* **Records supplied**
- - - -

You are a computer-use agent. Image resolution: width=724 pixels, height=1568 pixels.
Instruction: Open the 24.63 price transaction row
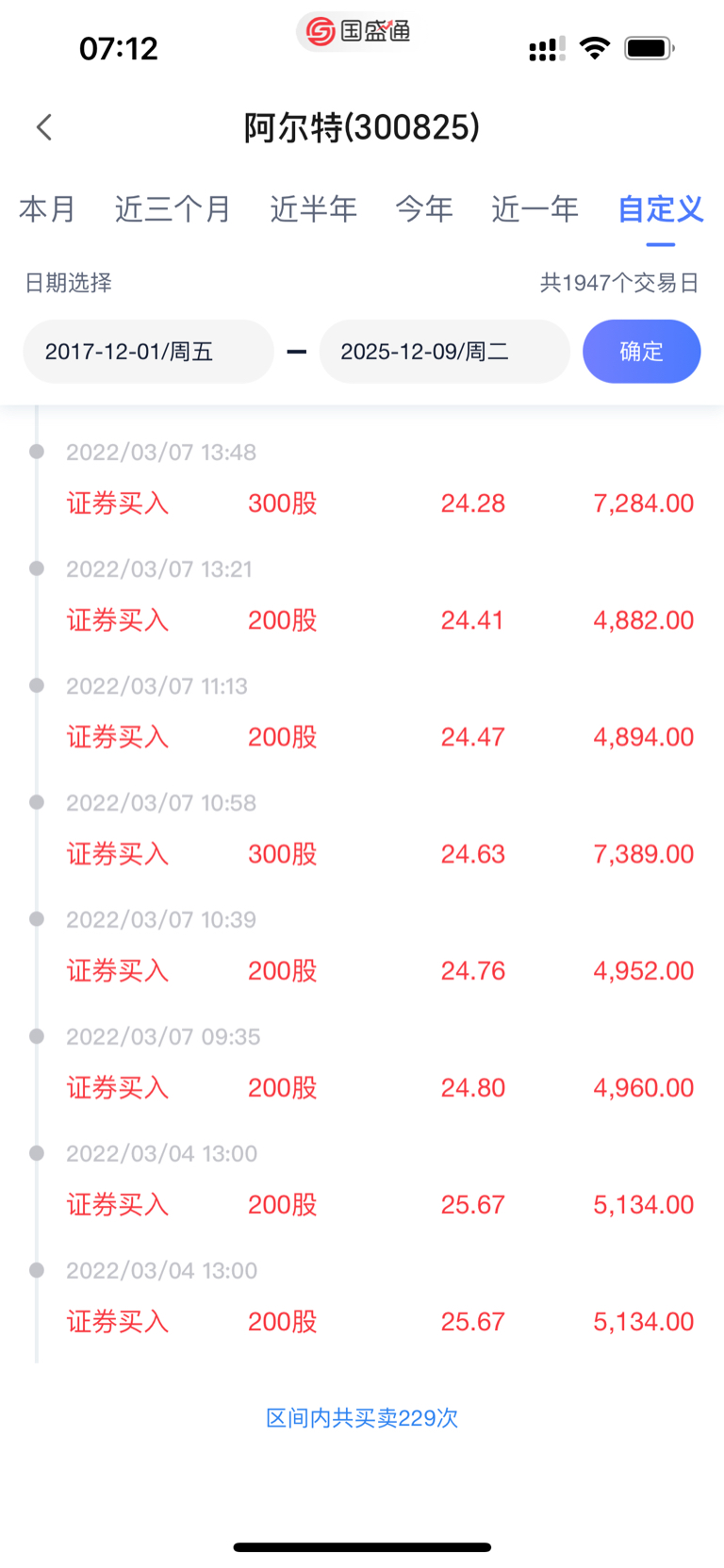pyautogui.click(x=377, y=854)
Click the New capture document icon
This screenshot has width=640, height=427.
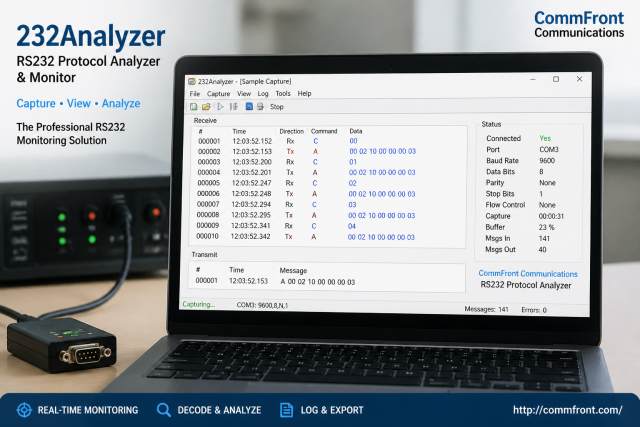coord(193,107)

- - - -

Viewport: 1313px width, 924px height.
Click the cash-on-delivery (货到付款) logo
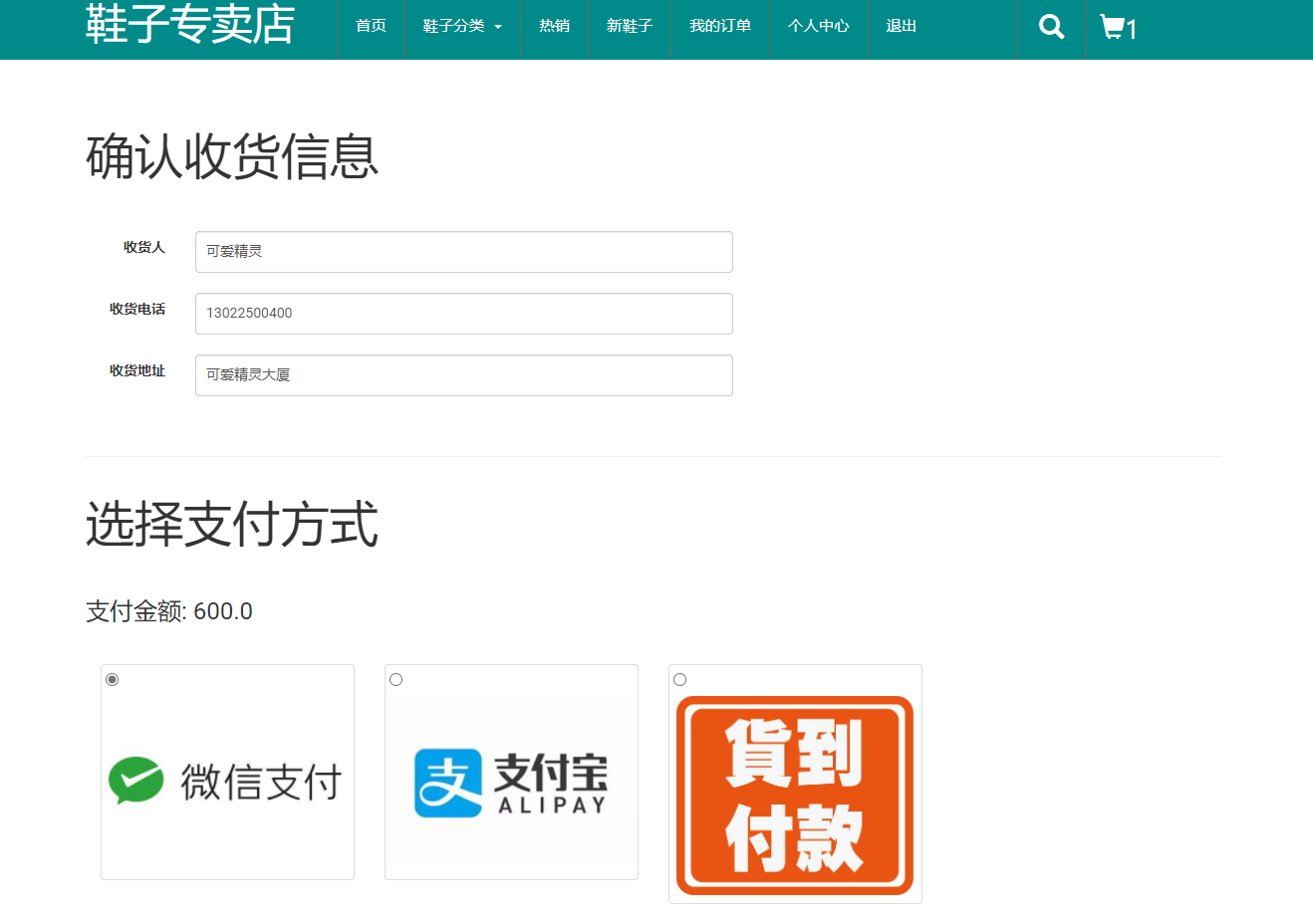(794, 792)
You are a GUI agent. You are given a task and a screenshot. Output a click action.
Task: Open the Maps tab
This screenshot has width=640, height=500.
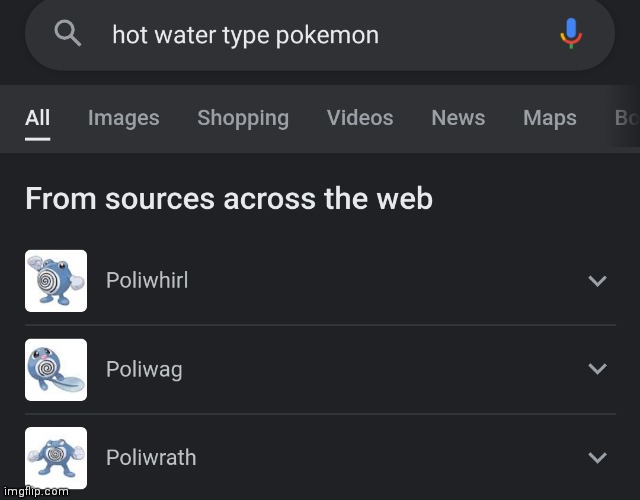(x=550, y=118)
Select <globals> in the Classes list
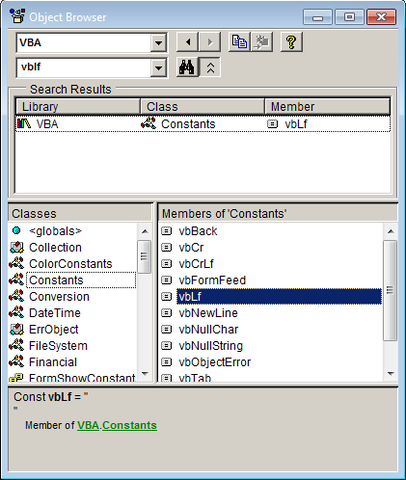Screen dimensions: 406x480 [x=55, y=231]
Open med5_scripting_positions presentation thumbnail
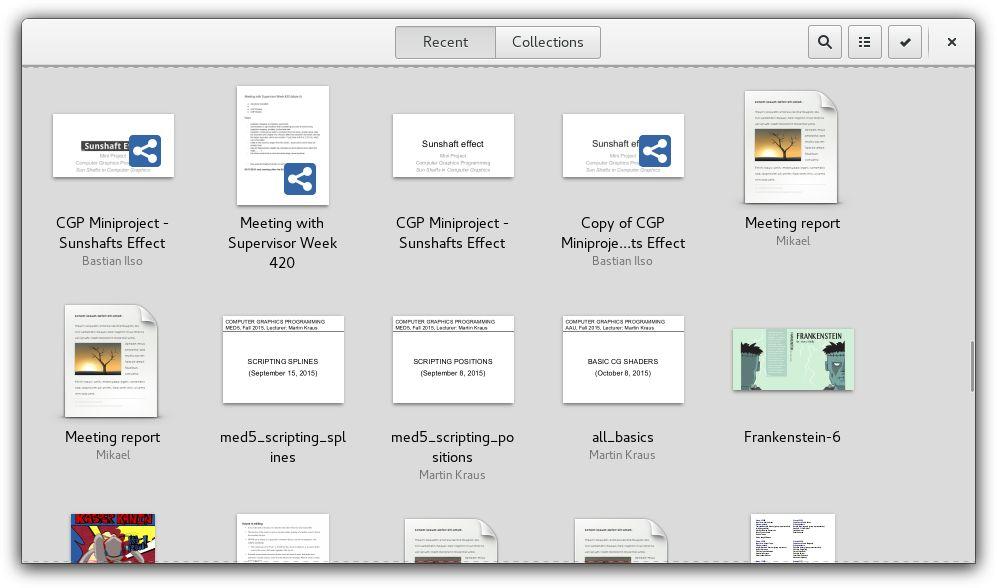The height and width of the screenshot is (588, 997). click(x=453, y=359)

- - - -

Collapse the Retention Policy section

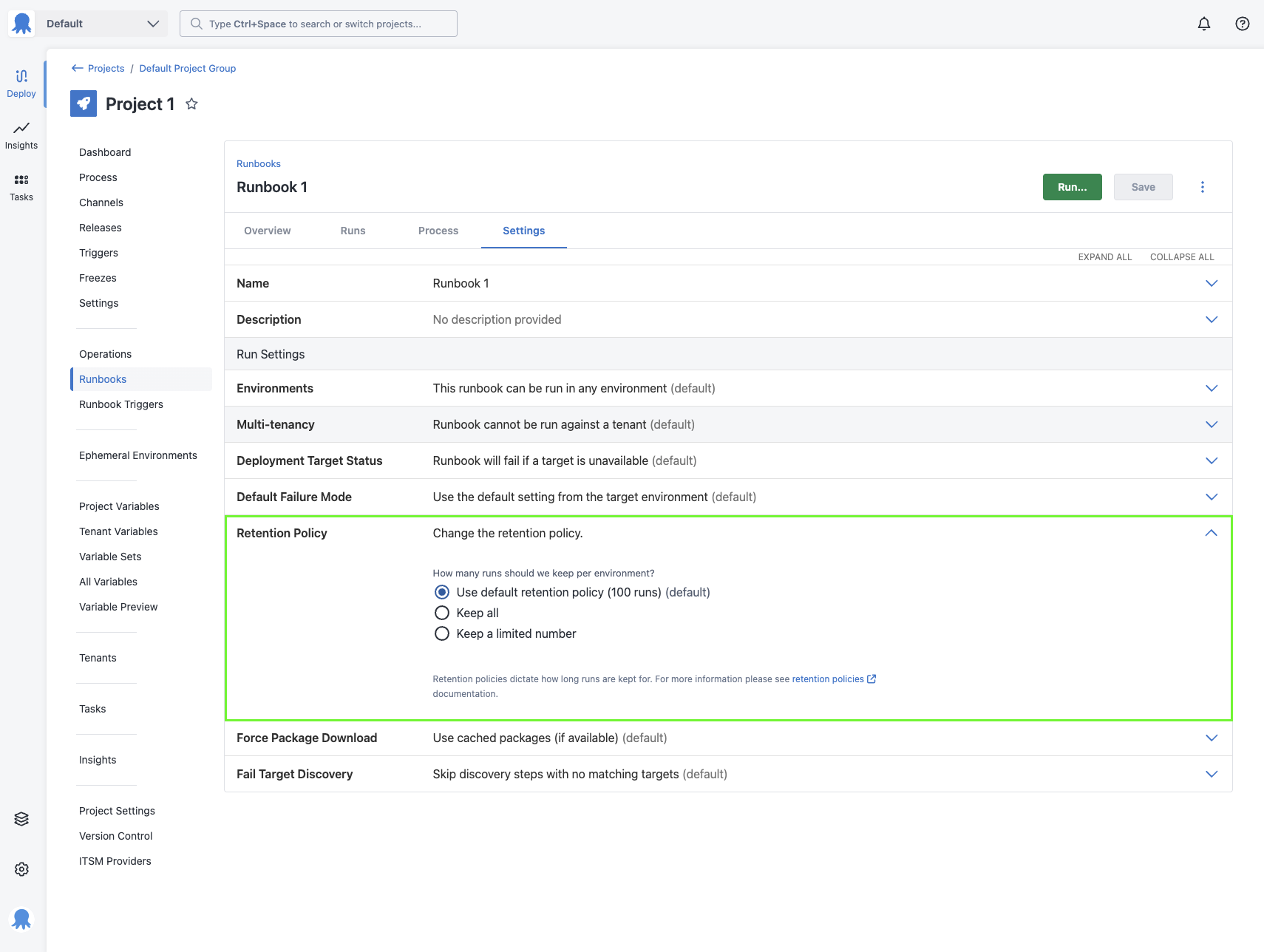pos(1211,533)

- - - -

* **Exercise aim**
The word "agent" may turn up on some lines of these records; say how many, with no other words.

* **Solution to this problem**
2